** Task directions **
Please swap "coordinates" for "location" in the data between the lines holding "Image resolution: width=1024" and "click(1104, 65)", inclusive, and give back only those lines with nothing else changed.

** Provided records **
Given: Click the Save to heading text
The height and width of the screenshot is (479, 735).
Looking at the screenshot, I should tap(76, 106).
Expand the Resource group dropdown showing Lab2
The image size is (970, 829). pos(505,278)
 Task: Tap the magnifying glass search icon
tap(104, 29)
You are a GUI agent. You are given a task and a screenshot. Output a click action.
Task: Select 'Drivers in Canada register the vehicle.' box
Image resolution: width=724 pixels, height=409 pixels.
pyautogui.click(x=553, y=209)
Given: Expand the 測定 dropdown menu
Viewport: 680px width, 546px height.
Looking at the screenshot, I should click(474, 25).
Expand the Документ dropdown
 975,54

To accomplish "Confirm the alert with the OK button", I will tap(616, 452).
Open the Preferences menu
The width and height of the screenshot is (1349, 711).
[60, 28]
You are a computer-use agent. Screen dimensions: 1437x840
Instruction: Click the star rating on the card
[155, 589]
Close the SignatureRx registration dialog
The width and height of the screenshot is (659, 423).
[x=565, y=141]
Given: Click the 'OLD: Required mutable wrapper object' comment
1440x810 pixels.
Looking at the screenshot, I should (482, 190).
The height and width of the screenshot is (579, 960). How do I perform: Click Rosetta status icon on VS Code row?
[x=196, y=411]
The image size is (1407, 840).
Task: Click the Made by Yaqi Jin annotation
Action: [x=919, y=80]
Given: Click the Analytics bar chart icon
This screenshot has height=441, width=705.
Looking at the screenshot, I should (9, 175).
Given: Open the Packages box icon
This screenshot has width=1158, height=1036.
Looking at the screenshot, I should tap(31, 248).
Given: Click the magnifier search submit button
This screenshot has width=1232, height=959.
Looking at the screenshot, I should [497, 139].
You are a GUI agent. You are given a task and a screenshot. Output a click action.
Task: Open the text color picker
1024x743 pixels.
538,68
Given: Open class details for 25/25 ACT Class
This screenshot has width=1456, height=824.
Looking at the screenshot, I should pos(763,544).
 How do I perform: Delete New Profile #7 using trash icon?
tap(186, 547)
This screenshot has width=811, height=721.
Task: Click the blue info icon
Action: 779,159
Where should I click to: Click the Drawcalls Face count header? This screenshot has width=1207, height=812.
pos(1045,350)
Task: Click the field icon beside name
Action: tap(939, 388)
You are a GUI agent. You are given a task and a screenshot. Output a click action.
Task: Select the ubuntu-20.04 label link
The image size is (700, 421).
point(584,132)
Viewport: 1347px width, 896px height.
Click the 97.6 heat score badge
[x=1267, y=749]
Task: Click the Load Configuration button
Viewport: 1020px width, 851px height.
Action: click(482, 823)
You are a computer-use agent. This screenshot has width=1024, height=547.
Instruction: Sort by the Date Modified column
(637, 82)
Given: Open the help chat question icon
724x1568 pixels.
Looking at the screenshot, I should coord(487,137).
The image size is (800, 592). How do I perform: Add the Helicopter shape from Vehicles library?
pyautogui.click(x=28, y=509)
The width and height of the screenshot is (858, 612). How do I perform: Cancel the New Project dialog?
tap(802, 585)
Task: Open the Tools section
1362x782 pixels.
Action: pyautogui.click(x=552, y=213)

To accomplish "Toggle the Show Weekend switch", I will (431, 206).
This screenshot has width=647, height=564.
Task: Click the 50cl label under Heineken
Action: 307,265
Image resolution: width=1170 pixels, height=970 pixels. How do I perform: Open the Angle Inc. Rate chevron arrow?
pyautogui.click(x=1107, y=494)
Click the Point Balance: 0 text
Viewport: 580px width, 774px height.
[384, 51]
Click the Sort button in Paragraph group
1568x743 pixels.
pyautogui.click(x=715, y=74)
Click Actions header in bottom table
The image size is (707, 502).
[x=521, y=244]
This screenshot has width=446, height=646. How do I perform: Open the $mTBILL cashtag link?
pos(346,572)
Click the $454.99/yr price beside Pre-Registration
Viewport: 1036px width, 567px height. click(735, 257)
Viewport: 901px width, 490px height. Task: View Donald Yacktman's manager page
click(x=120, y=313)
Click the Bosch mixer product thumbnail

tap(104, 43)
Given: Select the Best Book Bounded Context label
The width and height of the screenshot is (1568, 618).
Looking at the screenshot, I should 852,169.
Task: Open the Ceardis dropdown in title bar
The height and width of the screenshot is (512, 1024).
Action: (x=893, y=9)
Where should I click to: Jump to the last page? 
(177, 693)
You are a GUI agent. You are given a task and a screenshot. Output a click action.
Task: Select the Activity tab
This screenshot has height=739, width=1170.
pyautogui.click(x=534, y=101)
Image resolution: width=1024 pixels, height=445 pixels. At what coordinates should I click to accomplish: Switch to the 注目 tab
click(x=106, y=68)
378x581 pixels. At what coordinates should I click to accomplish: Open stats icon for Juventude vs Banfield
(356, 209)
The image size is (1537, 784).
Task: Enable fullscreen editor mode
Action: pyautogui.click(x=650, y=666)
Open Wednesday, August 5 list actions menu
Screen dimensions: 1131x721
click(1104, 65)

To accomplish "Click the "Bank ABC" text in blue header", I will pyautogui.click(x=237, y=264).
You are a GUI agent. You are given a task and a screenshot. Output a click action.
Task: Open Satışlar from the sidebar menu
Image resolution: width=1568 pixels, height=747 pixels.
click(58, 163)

** Full response **
Image resolution: width=1024 pixels, height=445 pixels. At what location should I click to accomplish: Switch to the 注目 tab
click(x=106, y=68)
378x581 pixels. At what location should I click to accomplish: Open stats icon for Juventude vs Banfield
(356, 209)
The image size is (1537, 784).
Task: Enable fullscreen editor mode
Action: pyautogui.click(x=650, y=666)
Open Wednesday, August 5 list actions menu
Screen dimensions: 1131x721
click(1104, 65)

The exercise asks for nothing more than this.